The American Prospect
(June 1, 2017) Democrats have mounted an aggressive, multi-million dollar effort to fight back against district lines that they say were unfairly and even illegally drawn. And they may get an assist from the Supreme Court.
The practice of gerrymandering—manipulating electoral boundaries to favor the party in power—is hardly new, and the arcane topic of redistricting typically makes voters’ eyes glaze over. But the issue is drawing national attention amid mounting voter anger, a string of state and federal lawsuits, and growing concern among Democrats that gerrymandering could lock them out of power for another decade.
“It is unfair, it is undemocratic and in many of these states it is illegal,” says Kelly Ward, executive director of the National Democratic Redistricting Committee, a new super PAC that is raising big money from Democratic donors and has a projected budget in the millions for the 2018 election cycle.
Unveiled in January by Eric Holder, President Obama’s former attorney general, the PAC will use legal, political and high technology tools to help tilt the playing field back toward Democrats. To that end, the PAC will help Democrats in their efforts to win gubernatorial and state legislative seats so that the party has a say in drawing district lines in 2021, following the 2020 Census.

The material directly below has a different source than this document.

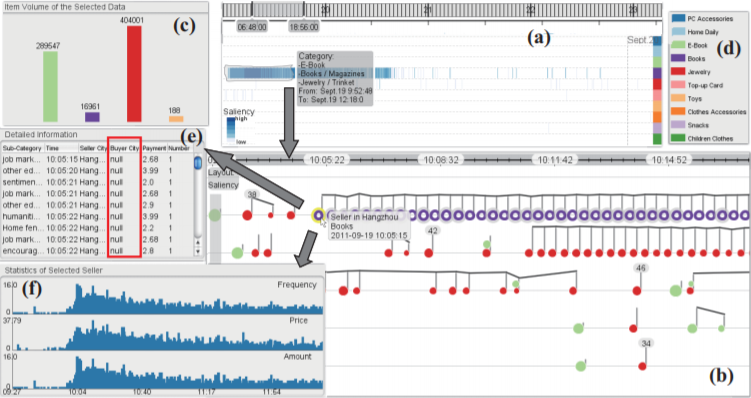Click the green 289547 volume bar

pyautogui.click(x=51, y=87)
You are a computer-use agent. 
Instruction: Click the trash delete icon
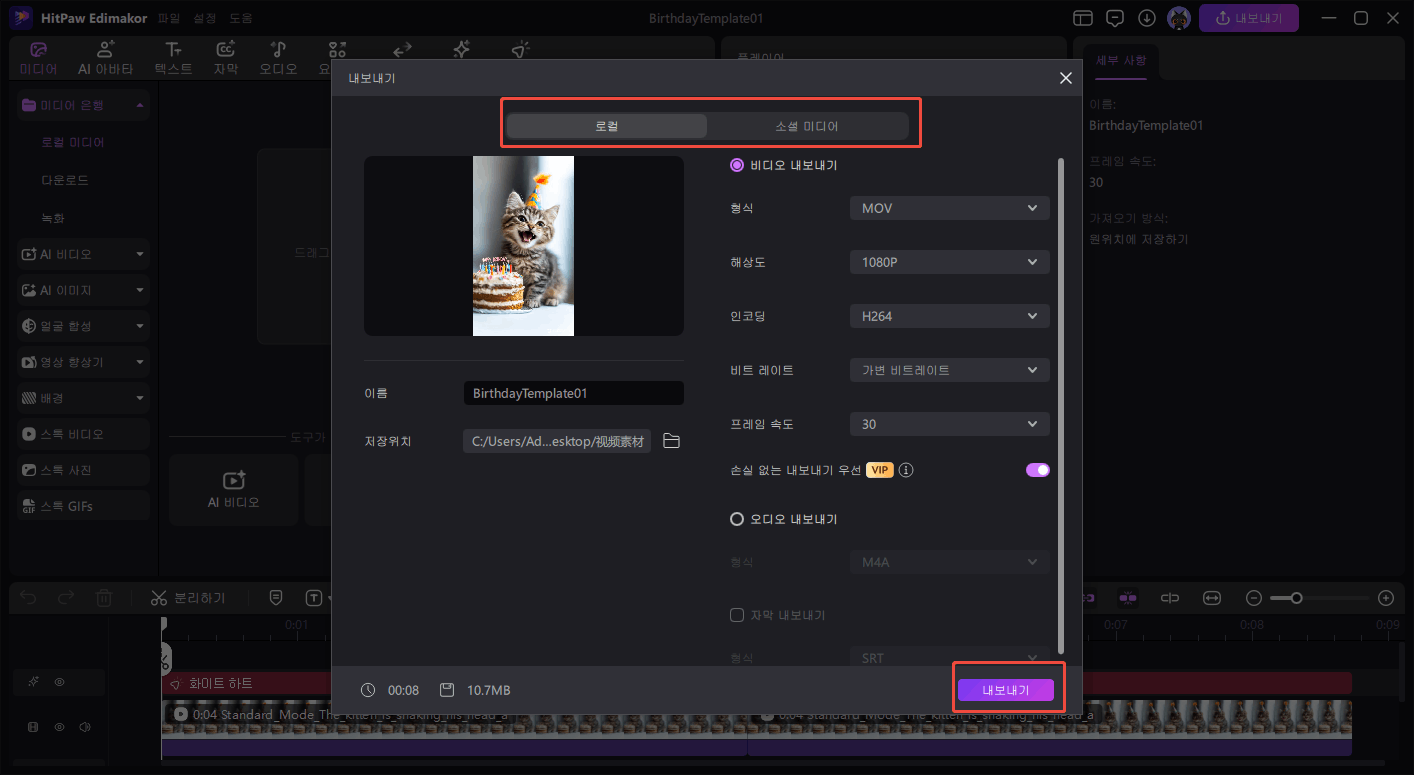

Organizers are also eyeing ballot initiatives in such states as Michigan, Missouri, and Ohio that would require better bipartisan representation in the drawing of electoral maps. Their biggest champion is Obama himself, who has flagged redistricting changes as a leading priority, and called for district lines that “encourage politicians to cater to common sense and not to rigid extremes” in his farewell address.